In 1861 King Mongkut of present-day Thailand, then called Siam, sent a letter to the United States addressed to President James Buchanan or “whoever would become president.” The letter, in response to an 1859 letter, was accompanied by gifts. It was written and shipped a whole year earlier and reached America during an election year.

The two countries were exchanging pleasantries post the Harris Treaty being ratified by the United States in 1856. President Lincoln received in his response letter gifts of his own. There was a sword in a gold and silver scabbard, a pair of elephant tusks, as well as a photograph of himself. His final gift offer was outlined in his letter.

War Elephants

The letter details how King Mongkut of Siam realized that elephants were not native to America and wanted to donate some to America. They were a great source of transportation, labor, or even used as war elephants.

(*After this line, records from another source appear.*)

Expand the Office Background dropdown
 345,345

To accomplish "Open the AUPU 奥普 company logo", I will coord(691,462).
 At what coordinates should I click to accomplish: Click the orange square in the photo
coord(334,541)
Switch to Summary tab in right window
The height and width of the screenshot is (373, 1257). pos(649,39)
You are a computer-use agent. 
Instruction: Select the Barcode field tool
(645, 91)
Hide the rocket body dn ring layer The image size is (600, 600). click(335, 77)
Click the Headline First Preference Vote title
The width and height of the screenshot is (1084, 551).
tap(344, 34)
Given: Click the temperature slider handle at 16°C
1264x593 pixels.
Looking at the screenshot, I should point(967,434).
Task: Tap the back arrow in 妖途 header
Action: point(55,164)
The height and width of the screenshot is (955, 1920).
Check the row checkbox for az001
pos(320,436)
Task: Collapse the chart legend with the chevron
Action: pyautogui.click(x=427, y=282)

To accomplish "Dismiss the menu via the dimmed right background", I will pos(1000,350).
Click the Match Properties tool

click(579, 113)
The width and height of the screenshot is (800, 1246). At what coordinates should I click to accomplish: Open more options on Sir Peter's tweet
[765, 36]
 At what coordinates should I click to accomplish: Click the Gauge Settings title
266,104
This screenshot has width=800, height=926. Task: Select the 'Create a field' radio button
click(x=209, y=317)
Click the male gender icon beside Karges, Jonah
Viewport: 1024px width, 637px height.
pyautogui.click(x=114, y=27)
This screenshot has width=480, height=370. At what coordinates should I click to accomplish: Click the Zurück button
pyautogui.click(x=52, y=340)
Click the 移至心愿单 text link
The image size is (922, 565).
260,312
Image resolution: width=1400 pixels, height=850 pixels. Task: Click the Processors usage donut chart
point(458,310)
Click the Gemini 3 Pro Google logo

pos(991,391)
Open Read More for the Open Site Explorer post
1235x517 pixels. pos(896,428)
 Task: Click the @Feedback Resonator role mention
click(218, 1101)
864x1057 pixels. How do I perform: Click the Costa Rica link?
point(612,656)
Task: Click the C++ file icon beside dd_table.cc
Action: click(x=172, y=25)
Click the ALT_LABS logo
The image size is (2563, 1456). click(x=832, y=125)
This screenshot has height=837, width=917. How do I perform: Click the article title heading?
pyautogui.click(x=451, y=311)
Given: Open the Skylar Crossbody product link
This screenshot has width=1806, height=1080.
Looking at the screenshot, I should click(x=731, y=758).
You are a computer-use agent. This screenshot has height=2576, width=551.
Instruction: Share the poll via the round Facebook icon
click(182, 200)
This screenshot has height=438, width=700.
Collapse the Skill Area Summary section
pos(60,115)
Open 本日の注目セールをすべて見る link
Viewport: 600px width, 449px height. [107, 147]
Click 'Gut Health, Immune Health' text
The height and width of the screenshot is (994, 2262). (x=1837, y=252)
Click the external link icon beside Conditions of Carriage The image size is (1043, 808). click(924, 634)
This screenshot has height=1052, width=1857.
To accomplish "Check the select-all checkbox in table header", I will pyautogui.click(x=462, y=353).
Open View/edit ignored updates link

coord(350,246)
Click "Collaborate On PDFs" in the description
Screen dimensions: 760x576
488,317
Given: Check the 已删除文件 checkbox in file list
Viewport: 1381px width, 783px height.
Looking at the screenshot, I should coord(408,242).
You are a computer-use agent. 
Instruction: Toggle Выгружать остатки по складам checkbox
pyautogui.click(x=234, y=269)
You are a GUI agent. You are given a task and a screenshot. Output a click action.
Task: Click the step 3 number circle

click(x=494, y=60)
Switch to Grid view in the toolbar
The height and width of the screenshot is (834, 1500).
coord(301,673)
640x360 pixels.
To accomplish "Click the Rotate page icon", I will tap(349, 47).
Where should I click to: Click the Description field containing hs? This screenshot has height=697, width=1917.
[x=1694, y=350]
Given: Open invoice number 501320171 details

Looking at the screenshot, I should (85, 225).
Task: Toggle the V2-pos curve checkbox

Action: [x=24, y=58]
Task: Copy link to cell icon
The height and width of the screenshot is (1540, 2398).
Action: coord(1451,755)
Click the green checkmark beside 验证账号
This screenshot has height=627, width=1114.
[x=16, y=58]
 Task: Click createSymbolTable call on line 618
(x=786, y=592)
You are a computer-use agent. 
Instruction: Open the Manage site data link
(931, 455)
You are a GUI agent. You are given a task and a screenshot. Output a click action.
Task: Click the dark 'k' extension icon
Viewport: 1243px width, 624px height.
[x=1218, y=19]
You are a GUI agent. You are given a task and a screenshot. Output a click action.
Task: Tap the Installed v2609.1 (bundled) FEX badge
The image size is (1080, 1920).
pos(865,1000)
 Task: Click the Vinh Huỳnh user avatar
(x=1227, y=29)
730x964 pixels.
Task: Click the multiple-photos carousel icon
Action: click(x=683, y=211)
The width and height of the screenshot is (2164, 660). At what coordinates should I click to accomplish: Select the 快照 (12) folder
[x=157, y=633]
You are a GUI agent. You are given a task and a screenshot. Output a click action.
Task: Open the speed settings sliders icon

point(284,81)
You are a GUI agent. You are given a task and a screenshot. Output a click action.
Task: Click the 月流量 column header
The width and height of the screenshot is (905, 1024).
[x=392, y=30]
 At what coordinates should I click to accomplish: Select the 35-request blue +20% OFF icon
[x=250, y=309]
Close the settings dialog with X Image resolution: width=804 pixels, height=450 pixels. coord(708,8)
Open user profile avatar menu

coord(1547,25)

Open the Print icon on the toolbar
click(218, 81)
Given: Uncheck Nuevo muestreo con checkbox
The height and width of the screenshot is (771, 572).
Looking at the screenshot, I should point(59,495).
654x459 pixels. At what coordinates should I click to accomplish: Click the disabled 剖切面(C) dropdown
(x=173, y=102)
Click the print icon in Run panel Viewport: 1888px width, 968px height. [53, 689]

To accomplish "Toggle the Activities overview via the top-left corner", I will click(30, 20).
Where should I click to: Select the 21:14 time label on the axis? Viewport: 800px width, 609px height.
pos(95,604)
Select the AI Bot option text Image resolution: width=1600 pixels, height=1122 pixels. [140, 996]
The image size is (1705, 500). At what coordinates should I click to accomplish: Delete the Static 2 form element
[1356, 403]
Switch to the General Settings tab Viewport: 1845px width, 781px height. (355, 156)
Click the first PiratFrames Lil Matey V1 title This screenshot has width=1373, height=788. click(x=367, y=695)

His offer went a little something like this:

“On this account, we desire to procure and send elephants to be let loose to increase and multiply in the continent of America…In reference to this opinion of ours if the President of the United States and Congress who conjointly with him rule the country see fit to approve, let them provide a large vessel loaded with hay and other food suitable for elephants on the voyage, with tanks holding a sufficiency of freshwater, and arranged with stalls so that the elephants can both stand and lie down in the ship — and send it to receive them. We on our part will procure young male and female elephants and forward them one or two pairs at a time. Let them with all haste be turned out to run wild in some jungle suitable for them not confining them any length of time.”If these means can be done we trust that the elephants will propagate their species hereafter in the continent of America.”

So, in short, Siam (Thailand) was offering to send the United States war elephants- or just elephants to populate the land. But, the US would have had to send a ship large enough to retrieve them and bring them back. Surely, President Lincoln realized that since the elephant was the chosen animal of the Siamese this was a large gesture. However, it wasn’t something the country needed at the time. So, he wrote a tactful response letter, addressing the king as “Great and Good Friend” and kindly turned down the offer of war elephants.